_Entries provided:_
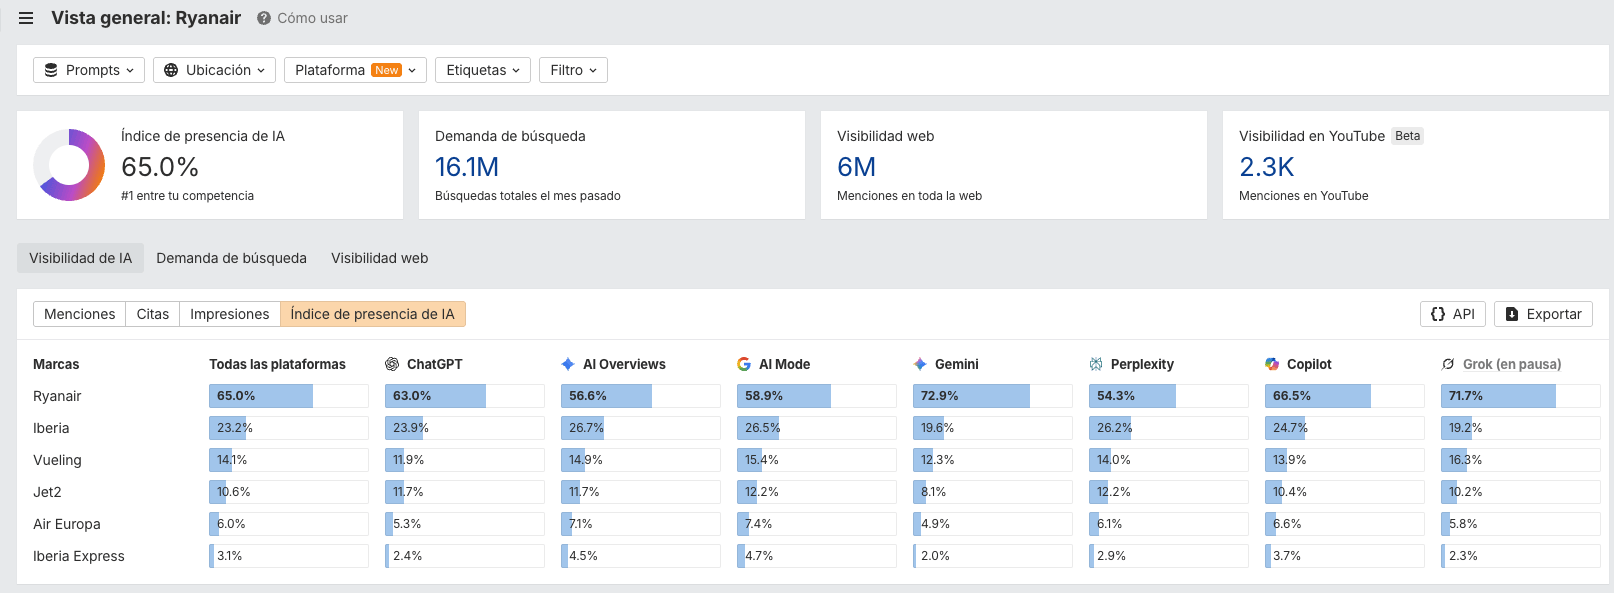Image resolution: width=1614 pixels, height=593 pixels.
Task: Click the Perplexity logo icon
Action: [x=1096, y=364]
* * *
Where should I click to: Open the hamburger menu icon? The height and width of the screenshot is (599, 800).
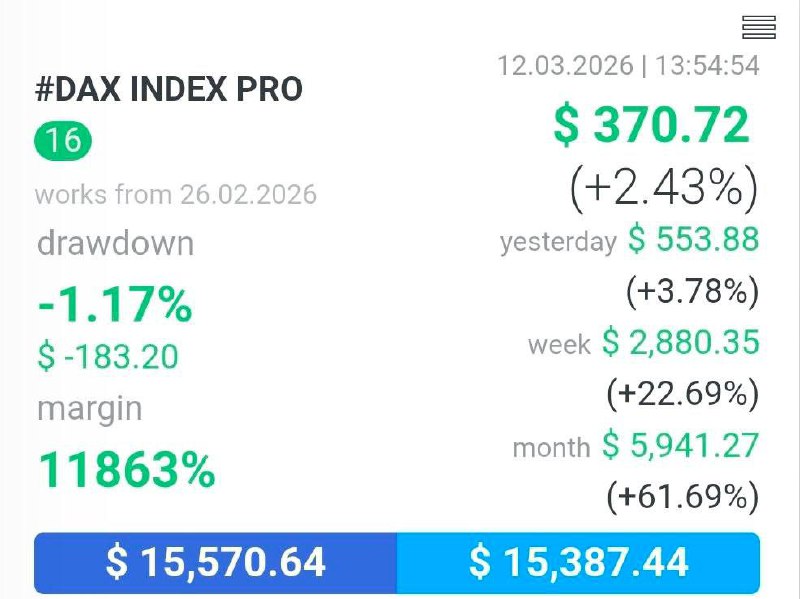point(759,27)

_Job:_
In the entries above, switch "logo icon" to "search icon" and write the lines out again with nothing else changed. Begin at the line that has "Image resolution: width=1614", stop after the line that has "Action: [x=1096, y=364]", and leave the pictures out of your answer.

_Full response:_
Image resolution: width=1614 pixels, height=593 pixels.
Task: Click the Perplexity search icon
Action: [x=1096, y=364]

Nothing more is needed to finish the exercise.